You work hard in high school, graduate top of your class in college, go on to graduate medical school, spend the longs hours and dedication needed to finish your residency, and finally after thousands of hours of studying, hundreds of tests and years of hard work – you are a doctor. You start your own practice. You made it professionally. Personally, things are a bit different. You are facing a divorce. What does that mean for the medical practice you’ve worked so hard to establish?
Doctors may face unique issues during a divorce. Long term marriages may have seen years of what is considered relatively ‘average’ income (medical school and residency), followed by a dramatic or steady increase in salary (or a combination of both). It is no secret that self-employed doctors are usually not a typical W-2 employee. So what does this mean in the context of a divorce? What happens to the medical practice when the couple divorces?

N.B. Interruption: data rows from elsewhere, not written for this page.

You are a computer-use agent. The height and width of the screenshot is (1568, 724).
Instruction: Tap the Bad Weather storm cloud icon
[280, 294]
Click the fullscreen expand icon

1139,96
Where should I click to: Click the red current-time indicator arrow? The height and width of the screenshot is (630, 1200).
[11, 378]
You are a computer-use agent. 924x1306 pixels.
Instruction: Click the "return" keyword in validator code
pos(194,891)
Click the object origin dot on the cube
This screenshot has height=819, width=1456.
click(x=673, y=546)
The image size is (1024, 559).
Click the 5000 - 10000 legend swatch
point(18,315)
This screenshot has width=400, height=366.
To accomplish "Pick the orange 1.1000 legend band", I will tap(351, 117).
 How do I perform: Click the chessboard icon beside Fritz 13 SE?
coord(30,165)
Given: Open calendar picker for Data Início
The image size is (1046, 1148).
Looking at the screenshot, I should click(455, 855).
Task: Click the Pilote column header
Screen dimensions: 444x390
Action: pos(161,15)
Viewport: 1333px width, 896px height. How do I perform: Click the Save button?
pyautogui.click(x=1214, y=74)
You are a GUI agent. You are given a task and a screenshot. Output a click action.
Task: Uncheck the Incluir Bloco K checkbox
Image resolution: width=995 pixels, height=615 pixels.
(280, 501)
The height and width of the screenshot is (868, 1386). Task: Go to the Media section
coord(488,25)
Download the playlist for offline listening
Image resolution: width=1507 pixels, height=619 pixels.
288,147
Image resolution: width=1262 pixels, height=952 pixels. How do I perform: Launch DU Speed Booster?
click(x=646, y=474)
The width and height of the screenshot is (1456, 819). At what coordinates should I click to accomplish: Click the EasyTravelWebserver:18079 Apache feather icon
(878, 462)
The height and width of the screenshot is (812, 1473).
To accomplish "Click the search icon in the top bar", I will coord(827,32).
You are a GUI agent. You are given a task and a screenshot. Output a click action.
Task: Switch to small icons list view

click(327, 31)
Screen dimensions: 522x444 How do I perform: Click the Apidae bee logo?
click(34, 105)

Equitable distribution in New Jersey does not automatically mean half or 50% of a marital asset. Equitable distribution is not a simple mechanical division of assets accumulated and/or created during a marriage. The word ‘equitable’ itself implies the weighing of many considerations and circumstances that are presented in and unique to each case. A judge would not be fulfilling his/her judicial obligation if he/she routinely or mechanically divided assets from a marriage equally.
In a long term marriage, personal assets are usually divided equally. Businesses, including medical practices are a different story. Why? One argument may be that the spouse working in the business created the value of the business through his/her talent and hard work. Because of this unequal division of labor, perhaps there should be an unequal division of value. Other considerations may need to be made regarding the tax consequences of dividing the value of a business. Often times accounting experts are helpful in not only determining the value of a business (based upon different forensic valuation methods) but also cash flow and the consideration of perks that are paid by the business. Every circumstance must be considered independently and in light of all the factors involved.
The matter of Steneken v. Steneken, 367 N.J. Super. 427 (App. Div. 2004), the Appellate Court addressed a situation of “double-dipping” regarding the husband’s support obligation and the equitable distribution of a closely held business. The Court in that matter considered whether it was impermissible “double counting” to use the actual income of a closely held corporation for alimony purposes, but a lower, “normalized” income amount when valuing the corporation for equitable distribution purposes. It held that in determining the income for a closely held corporation for purposes of awarding alimony, there is no requirement that a court use the same method of calculating income that is used to determine the value of the corporation for equitable distribution purposes. The interplay between an alimony award and equitable distribution is subject to an overarching concept of fairness.
Take for example the business of a single medical practitioner. If a court were to award the doctor’s spouse half the value of the medical practice plus an award of alimony based upon the same value used for the business – that could be considered double dipping. The court would have to take into account many considerations, including but not limited to the length of marriage, income from the business, income of the parties, age of the parties, ability of each party to work and contribute to their own support, contributions from each spouse to the business, and a multitude of others. Each case must be assessed on its merits and the specific facts it presents.
Dividing a closely held business or a medical practice can present its challenges. It is important to get the right professionals involved early on so that an appropriate legal strategy can be developed and implemented.